Intranasal delivery of berberine via in situ thermoresponsive hydrogels with non-invasive therapy exhibits better antidepressant-like effects†
Abstract
The efficacy of antidepressant therapy is frequently limited by challenges related to the potential to reach the brain. The development of new strategies to deliver more antidepressants to the brain so as to bypass the blood–brain barrier (BBB) is beneficial for the treatment of nervous system diseases, especially depression. Here, we have reported an unconventional strategy by the intranasal delivery of berberine with an in situ thermoresponsive hydrogel as the holder in the nasal cavity to improve its antidepressant-like activity.

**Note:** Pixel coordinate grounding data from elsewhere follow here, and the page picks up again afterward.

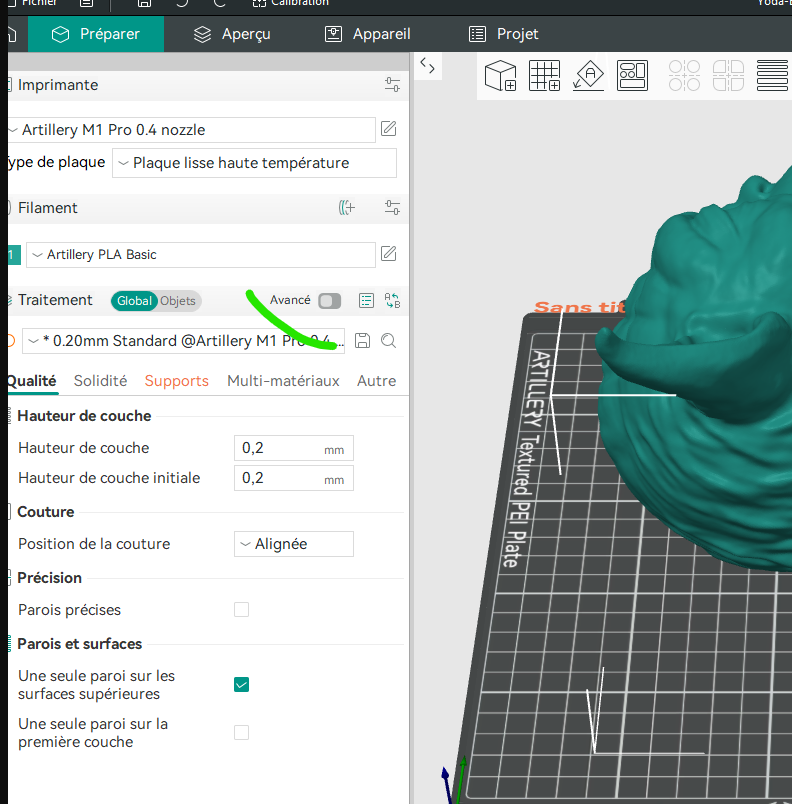Image resolution: width=792 pixels, height=804 pixels.
Task: Edit the Artillery M1 Pro printer preset
Action: coord(389,128)
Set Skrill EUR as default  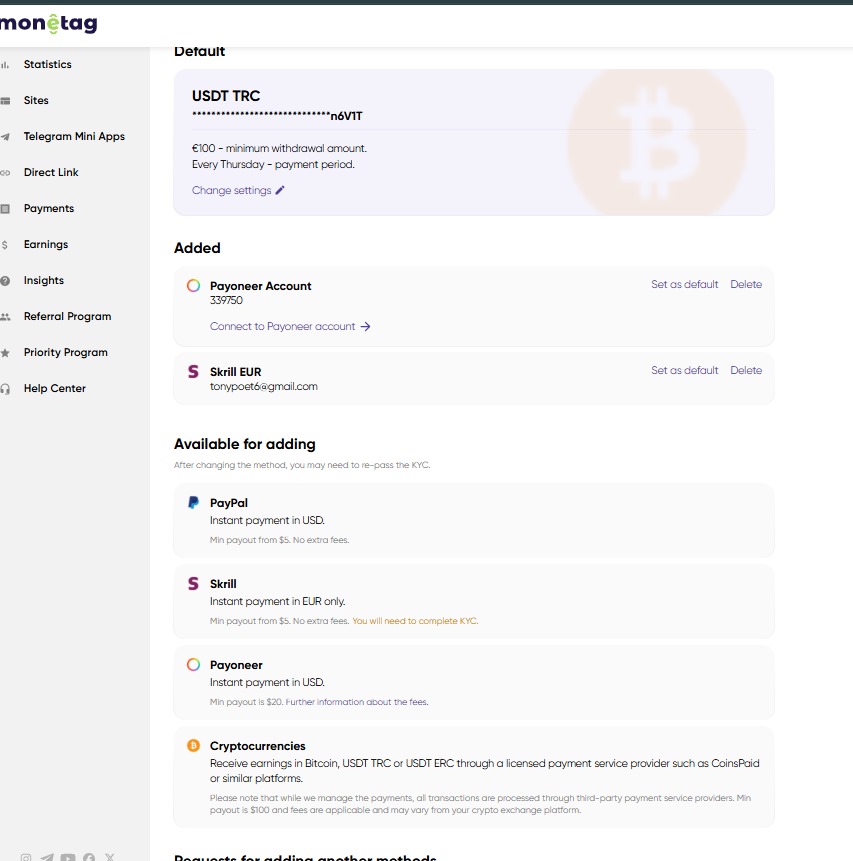[x=684, y=370]
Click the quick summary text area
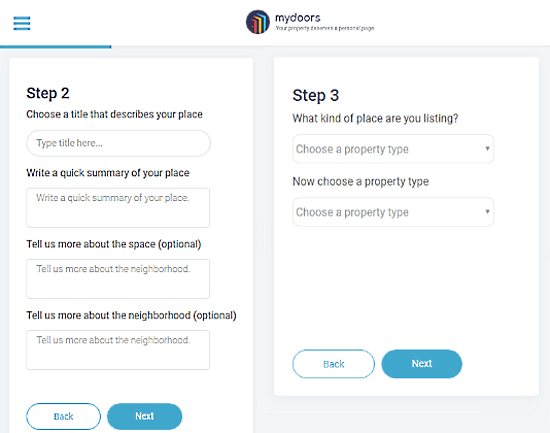 point(118,208)
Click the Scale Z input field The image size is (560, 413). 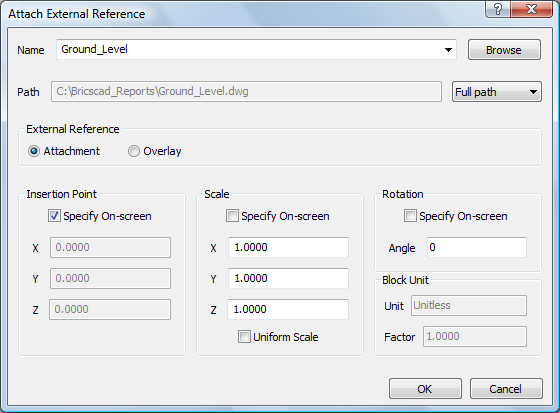288,309
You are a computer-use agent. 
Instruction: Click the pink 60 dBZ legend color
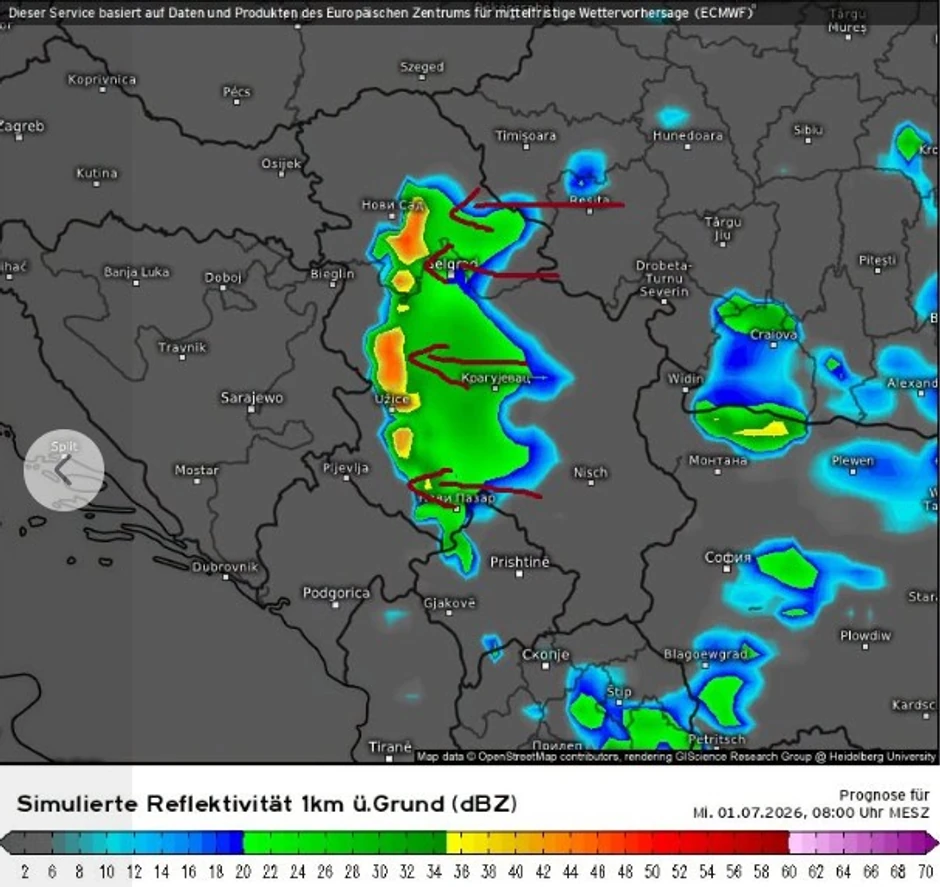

A berberine/hydroxylpropyl-β-cyclodextrin (HP-β-CD) inclusion complex was first prepared to improve the solubility of berberine and loaded into a thermoresponsive hydrogel system of poloxamers. A radioactive tracer of 125I-labeled berberine was used to investigate brain targeting. Liquid chromatography coupled with tandem mass spectrometry (LC-MS/MS) was performed to study the pharmacokinetic change in the hippocampus. Monoamine neurotransmitters were analyzed in a reserpine-induced depression model, and metabolomic analysis of the hippocampus was performed in a chronic unpredictable mild stress (CUMS)-induced depression model. The radioactive tracer analysis manifested that the thermoresponsive hydrogel administered intranasally could maintain a high concentration gradient of berberine to the brain, and the relative bioavailability of berberine was enhanced approximately by 110 times that of the oral berberine/HP-β-CD inclusion complex in the hippocampus. The thermoresponsive hydrogel system resulted in similar or better antidepressant-like efficacy even with a lower dosage in reserpine and CUMS-induced depression in rats. The pharmacometabolomics analysis revealed that in addition to increasing the hippocampal monoamine levels, berberine via intranasal administration exhibited a unique mechanism by restoring the mitochondrial dysfunction as well as phospholipid and sphingolipid abnormalities as compared to intragastric (IG) administration. We consider this a safer and more effective strategy with a lower dosage than traditional oral drugs for the treatment of depression.